What this task involves »
Wherever "agent" appears in the records below, copy the line that holds it.

Start of Exercise material

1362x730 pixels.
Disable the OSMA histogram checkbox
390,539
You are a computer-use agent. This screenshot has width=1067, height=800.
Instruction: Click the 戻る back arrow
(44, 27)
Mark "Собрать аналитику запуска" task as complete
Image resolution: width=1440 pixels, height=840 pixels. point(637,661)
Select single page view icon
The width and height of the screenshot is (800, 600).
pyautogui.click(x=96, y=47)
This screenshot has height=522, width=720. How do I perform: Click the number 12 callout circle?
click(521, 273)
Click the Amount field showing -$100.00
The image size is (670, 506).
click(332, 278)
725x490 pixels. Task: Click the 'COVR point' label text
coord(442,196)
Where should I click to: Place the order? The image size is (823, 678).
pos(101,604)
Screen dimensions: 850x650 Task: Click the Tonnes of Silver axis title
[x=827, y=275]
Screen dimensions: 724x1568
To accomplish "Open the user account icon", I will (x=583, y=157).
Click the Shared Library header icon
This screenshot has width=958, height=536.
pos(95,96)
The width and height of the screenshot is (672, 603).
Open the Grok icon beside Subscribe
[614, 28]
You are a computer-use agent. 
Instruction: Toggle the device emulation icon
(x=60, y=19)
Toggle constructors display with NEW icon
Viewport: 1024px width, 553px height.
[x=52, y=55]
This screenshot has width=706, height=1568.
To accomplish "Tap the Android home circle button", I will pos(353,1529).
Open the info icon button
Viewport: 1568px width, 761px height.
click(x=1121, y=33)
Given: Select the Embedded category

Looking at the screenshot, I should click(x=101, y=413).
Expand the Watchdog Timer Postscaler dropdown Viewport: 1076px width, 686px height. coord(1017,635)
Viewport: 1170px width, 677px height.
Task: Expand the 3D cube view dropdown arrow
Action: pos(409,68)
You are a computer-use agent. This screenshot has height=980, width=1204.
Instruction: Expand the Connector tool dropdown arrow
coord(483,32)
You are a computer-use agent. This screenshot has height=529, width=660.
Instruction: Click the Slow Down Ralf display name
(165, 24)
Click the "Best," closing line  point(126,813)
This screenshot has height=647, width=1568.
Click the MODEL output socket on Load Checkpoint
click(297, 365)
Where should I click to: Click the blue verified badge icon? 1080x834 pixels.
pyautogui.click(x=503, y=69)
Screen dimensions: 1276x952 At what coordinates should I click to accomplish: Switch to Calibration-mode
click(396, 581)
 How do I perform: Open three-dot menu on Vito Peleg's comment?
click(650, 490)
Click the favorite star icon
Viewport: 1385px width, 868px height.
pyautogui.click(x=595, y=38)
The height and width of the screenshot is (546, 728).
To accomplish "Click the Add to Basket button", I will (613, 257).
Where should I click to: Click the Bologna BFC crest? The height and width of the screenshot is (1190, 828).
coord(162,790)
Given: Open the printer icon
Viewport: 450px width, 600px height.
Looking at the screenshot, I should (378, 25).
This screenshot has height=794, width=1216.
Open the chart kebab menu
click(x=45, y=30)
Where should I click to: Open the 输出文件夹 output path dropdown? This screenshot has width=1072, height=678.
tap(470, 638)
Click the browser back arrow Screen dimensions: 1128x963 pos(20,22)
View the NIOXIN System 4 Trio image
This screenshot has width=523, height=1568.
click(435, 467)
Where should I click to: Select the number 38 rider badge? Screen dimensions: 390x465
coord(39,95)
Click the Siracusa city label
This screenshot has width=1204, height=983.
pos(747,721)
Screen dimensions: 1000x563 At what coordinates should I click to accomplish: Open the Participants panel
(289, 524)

End of Exercise material

Task result »
You are a computer-use agent. This screenshot has width=1067, height=800.
You are a computer-use agent. 
You are a computer-use agent. This screenshot has height=980, width=1204.
You are a computer-use agent. This screenshot has height=529, width=660.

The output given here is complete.